Height: 39.5 inches
Weight: 35.2 pounds
Clinical impressions: the Bear appears to be on target for all of his developmental milestones. However, Dr. Awesome felt as though some of his speech was "unclear" and this may warrant further assessment.
Huh?
I tried to keep calm as she told me this, but I will admit, I'm confused. I was really excited for our three-year well check. I sat in the exam room with a mixture of eagerness and anticipation, happy to show off our young child like he was a potted plant or something. Look, Doc! We managed to keep it alive for another year! Gold star!
And then her comment just totally deflated me. I'm trying really hard to not assume the Defensive Mom Posture (i.e. "No, he's perfect. Where did you get your medical degree again?") but I don't really see a problem with his language. I understand every word he says perfectly. Hell, I practically read his mind most days. Isn't that what Moms are supposed to do? I know that all mothers report they can understand their children, even when the rest of world has no idea what they are saying, so I understand I am not a reliable source of information. But really? Does this really warrant further evaluation?
I know I can be a difficult patient (somewhere, my husband and my mother are nodding their heads quietly), so I did not take the news kindly. I hammered questions at her in a vaguely snotty tone. "What exactly do you mean? Can you elaborate? Can you tell me what you are hearing or seeing that is a concern? What is our next step? What do you recommend? How significant is this?"
Dr. This-Close-To-Getting-Fired stammered a bit (and probably flagged Scotty's chart with the "Difficult Parent" sticker), so I called a friend and asked for a second opinion. She assured me that Scotty's speech is excellent though she's happy to provide referrals if necessary. (Tip for Parents-to-Be: seek out Mommy friends that also have helpful jobs, like audiologist and pediatrician. Stack the deck in your favor; you'll save yourself a million in co-pays).
So, I don't know. Is our doctor getting kick-backs or something? If cab drivers can get kick-backs from strip clubs, who knows if pediatricians are in cahoots with other specialists. I mean, this is Vegas. Poor Prince Harry can't even party naked without the world finding out. Nothing about this town surprises me anymore.
Despite this little hiccup, the Bear appears to be a healthy and happy little guy. In the meantime, here's a quick run-down of the Bear, Year Three:
Current likes:
Trucks, cars, street sweepers, car transporters, any construction
vehicle, tow trucks, ... .... (this list could literally go on forever)
Chicken nuggets
Froggie (as always)
Little white bear and his Momma
his Daddy
Indiana Grandma
Compressors
Windmills
Watching videos of cute kittens on You Tube
Bubble Guppies, particularly the one where Albie falls off his tricycle
("Call the Clambulance!)
Looking for "super letters"
Strawberry smoothies
Lollipops
Henry
Building castles
Playing Batman (i.e. playing with his cars on his car table.
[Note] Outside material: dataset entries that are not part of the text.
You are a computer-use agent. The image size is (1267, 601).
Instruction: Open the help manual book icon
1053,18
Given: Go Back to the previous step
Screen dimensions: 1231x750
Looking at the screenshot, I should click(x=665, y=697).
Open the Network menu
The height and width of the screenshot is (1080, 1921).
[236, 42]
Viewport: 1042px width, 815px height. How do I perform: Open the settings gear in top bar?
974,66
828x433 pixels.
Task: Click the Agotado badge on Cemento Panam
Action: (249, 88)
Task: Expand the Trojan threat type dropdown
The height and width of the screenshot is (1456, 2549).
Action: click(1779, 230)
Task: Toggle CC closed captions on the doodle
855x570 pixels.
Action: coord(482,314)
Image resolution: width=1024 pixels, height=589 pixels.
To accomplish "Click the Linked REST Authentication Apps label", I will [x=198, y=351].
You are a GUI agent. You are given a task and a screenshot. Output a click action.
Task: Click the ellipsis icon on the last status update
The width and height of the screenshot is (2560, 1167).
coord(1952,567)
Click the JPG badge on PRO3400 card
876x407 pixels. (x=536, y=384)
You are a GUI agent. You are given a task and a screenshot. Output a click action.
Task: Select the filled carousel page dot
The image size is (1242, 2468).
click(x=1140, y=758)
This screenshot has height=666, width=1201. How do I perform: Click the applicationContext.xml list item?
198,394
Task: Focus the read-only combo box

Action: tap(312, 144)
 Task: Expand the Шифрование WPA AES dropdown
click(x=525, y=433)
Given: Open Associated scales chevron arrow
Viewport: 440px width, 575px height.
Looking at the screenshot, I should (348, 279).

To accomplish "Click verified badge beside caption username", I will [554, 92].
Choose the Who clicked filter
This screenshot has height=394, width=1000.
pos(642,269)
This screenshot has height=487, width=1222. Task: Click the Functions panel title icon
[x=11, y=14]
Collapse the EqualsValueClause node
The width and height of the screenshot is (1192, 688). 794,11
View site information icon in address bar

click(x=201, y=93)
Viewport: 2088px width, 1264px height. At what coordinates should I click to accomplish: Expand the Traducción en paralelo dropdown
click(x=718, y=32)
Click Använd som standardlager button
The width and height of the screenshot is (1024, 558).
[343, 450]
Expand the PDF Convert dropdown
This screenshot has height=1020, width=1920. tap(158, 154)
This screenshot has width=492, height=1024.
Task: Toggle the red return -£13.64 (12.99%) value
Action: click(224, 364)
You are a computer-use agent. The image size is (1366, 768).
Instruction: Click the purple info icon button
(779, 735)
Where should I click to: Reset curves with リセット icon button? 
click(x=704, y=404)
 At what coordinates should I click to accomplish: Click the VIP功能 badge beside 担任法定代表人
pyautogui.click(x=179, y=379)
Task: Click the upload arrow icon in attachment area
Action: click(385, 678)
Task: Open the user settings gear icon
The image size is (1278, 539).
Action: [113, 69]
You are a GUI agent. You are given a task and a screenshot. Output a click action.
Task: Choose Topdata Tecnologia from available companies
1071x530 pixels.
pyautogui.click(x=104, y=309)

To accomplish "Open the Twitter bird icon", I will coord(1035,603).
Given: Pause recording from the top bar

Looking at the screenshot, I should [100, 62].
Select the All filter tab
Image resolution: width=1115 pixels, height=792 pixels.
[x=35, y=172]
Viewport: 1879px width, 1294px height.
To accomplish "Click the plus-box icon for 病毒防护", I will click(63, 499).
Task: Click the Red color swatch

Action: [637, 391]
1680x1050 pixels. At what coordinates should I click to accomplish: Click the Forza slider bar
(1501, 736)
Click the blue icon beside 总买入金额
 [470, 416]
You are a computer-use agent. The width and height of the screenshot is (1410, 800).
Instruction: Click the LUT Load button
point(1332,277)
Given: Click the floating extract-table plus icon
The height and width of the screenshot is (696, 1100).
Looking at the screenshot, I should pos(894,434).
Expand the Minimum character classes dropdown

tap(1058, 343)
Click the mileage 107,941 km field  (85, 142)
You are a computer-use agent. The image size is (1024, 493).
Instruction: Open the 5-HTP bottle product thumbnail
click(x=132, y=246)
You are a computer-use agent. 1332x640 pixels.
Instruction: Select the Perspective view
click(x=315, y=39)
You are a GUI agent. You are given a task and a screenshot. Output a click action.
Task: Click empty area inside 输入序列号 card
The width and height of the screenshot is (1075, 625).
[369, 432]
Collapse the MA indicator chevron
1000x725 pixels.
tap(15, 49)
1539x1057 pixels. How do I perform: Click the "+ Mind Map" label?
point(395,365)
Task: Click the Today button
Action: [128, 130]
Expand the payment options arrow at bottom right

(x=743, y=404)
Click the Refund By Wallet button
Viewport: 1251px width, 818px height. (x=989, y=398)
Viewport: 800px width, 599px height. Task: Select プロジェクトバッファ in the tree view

Not sure how this one got named...)
His big boy bed with his extra-special pillow cases (from Indiana
Grandma, naturally)
Uncle Jim
Bossing his parents around
Carson and Sam
Punctuation (no joke...he loves exclamation marks)
Jackson and Alex
Saying "Quesadilla!" to Lauryn
Grocery shopping (in particular, pushing his own cart)
Dislikes:
Camp
Beets
Dogs, except JD ("They chew on me")
His pediatrician (oh wait, that's me)
Walking quickly
Keeping Play-Doh colors separate
The car seat in Brian's car ("It hurts my booty")
The next year should bring some big changes...can't wait to see how it unfolds!